#### [ZU ERLEDIGENDE AUFGABEN]
(a) Erkläre anhand des Textes über Citroëns Wankelmotoren in ein bis drei Sätzen, weshalb der Kreiskolbenmotor in den 1960er-Jahren als Antriebskonzept der Zukunft galt.
(b) Bearbeite bitte einen Abschnitt des Textes über Citroëns Wankelmotoren: Gib ihn beginnend bei „Wer heute über“ und endend bei „bauen und verkaufen.“ erneut wieder und ersetze darin „Gemeinschaftsunternehmen“ durch „Joint Venture“.
(c) Führe den Text über Citroëns Wankelmotoren im Anschluss an seinen letzten Satz weiter.

#### [QUELLTEXT]
◇ ◇ ◇ ◇ ◇ ◇ ◇

Wer heute über den Wankel spricht, denkt meistens an NSU und Mazda. Doch auch Citroën verkaufte einige Jahre Autos mit Kreiskolbenmotor. Den Anfang machte der Citroën M35.
In den 1960er-Jahren gilt der Kreiskolbenmotor als das Antriebskonzept der Zukunft. Seine Laufruhe verspricht viel Komfort. Die einfache Bauart senkt die Kosten. NSU bringt der Idee von Felix Wankel das Laufen bei und bietet ab 1964 mit dem NSU Wankel-Spider als erster Autobauer einen Wankelmotor in Serie an.
Das macht die ehemals größte Motorradfabrik der Welt auch bei anderen Autobauern zu einem begehrten Partner. 1967 gründet NSU zusammen mit Citroën das Gemeinschaftsunternehmen Comotor. Als Partner wollen die Autobauer zusammen Wankelmotoren bauen und verkaufen.
Zwei Jahre später startet Citroën die “Operation M35” und bietet Stammkunden den Versuchsträger Citroën M35 zu einem Preis von FF 14.000 an. Damit ist der M35 doppelt so teuer wie ein 2CV und liegt preislich auf dem Niveau des DS-Einsteigermodells Citroën ID19. Das Coupe M35 basiert technisch auf dem Citroën Ami 8.

◇ ◇ ◇ ◇ ◇ ◇ ◇

#### [VORLIEGENDE DATEN]
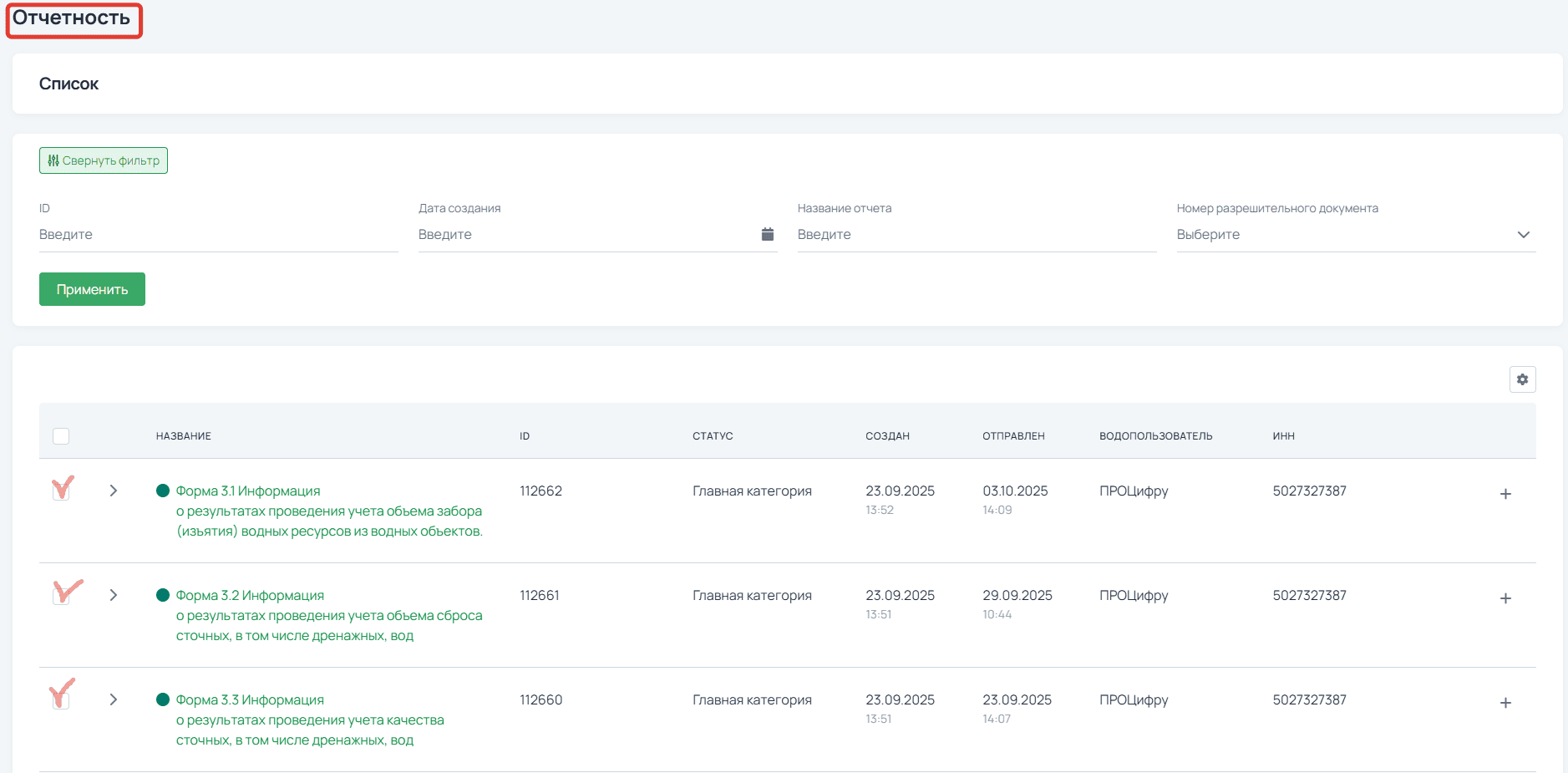
Task: Click the plus icon for report 112660
Action: (1505, 703)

◇ ◇ ◇ ◇ ◇ ◇ ◇

#### [ANTWORTEN]
(a) Der Kreiskolbenmotor galt als zukunftsweisend, weil seine Laufruhe viel Komfort versprach und seine einfache Bauart die Kosten senkte.

(b)
Wer heute über den Wankel spricht, denkt meistens an NSU und Mazda. Doch auch Citroën verkaufte einige Jahre Autos mit Kreiskolbenmotor. Den Anfang machte der Citroën M35.
In den 1960er-Jahren gilt der Kreiskolbenmotor als das Antriebskonzept der Zukunft. Seine Laufruhe verspricht viel Komfort. Die einfache Bauart senkt die Kosten. NSU bringt der Idee von Felix Wankel das Laufen bei und bietet ab 1964 mit dem NSU Wankel-Spider als erster Autobauer einen Wankelmotor in Serie an.
Das macht die ehemals größte Motorradfabrik der Welt auch bei anderen Autobauern zu einem begehrten Partner. 1967 gründet NSU zusammen mit Citroën das Joint Venture Comotor. Als Partner wollen die Autobauer zusammen Wankelmotoren bauen und verkaufen.

(c)
Doch statt eines Vierzylinderboxer-Motors gibt es unter der Motorhaube einen Einscheiben-Wankelmotor. Der Wankel bringt seine Kraft über ein 4-Ganggetriebe auf die Straße. Das erweist sich bei den Kunden bald als Problem. Denn ohne Automatik und Drehmomentwandler, der den Kreiskolbenmotor des M35 in optimalen Drehzahlbereich hält, gerät der Motor leicht ins Vibrieren.
“Schieberuckeln” nennen die Techniker dies. Die Tatsache, dass der M35 über eine Revolverschaltung mit umgekehrter H-Kulisse verfügt, verstärkt die Probleme. Denn mit dieser Bauweise sind schnelle Schaltmanöver schwierig. Dazu passen die Fahrleistungen überhaupt nicht zum attraktiven Sportcoupé. Der M35 verfügt über eine ausgeprägte Anfahrschwäche, Durchzug ein Fremdwort.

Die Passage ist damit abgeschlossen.